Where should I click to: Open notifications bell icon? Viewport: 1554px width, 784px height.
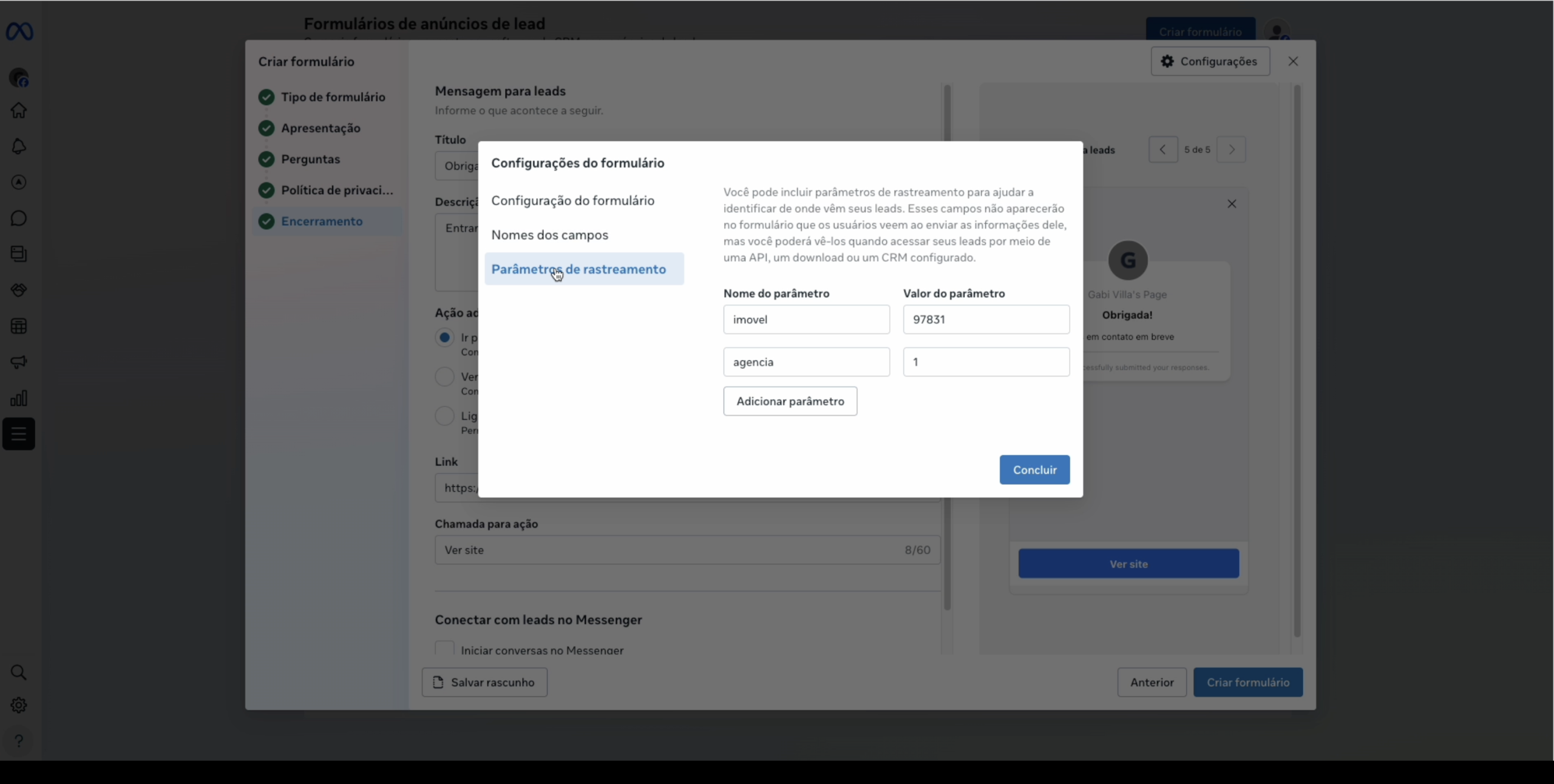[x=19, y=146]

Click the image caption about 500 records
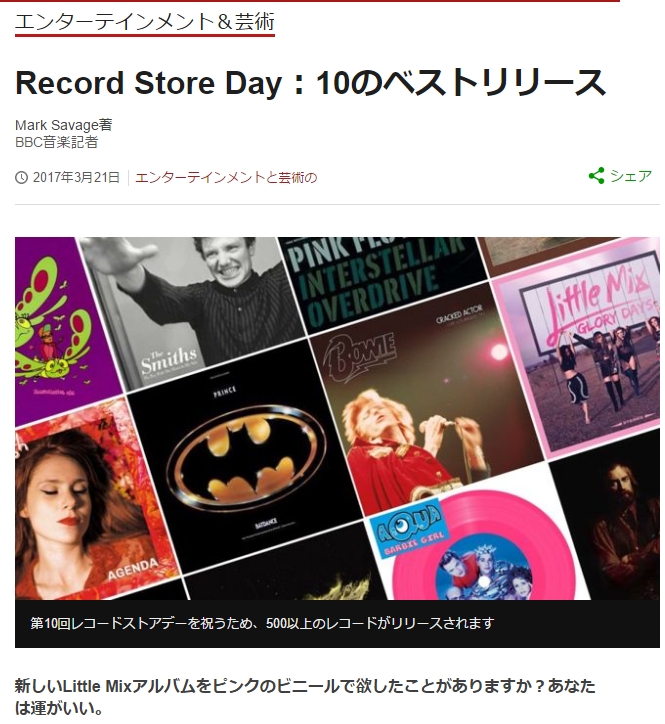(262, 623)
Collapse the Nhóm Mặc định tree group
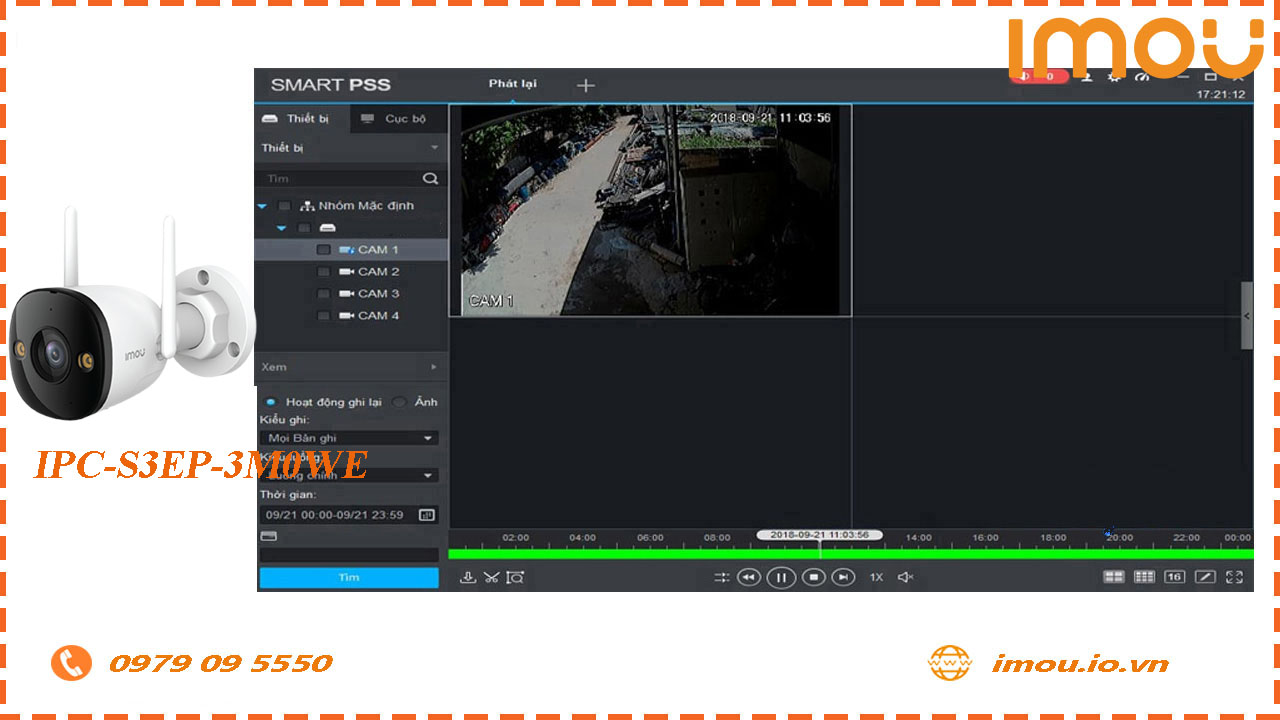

▸ **Your objective**
Copy out the text of every one of the records above word for word, keeping each line as it appears, and leave out the pictures.

▸ **Written response**
Where should I click to: Open notifications bell icon? Viewport: 1554px width, 784px height.
[x=19, y=146]

Click the image caption about 500 records
(262, 623)
Collapse the Nhóm Mặc định tree group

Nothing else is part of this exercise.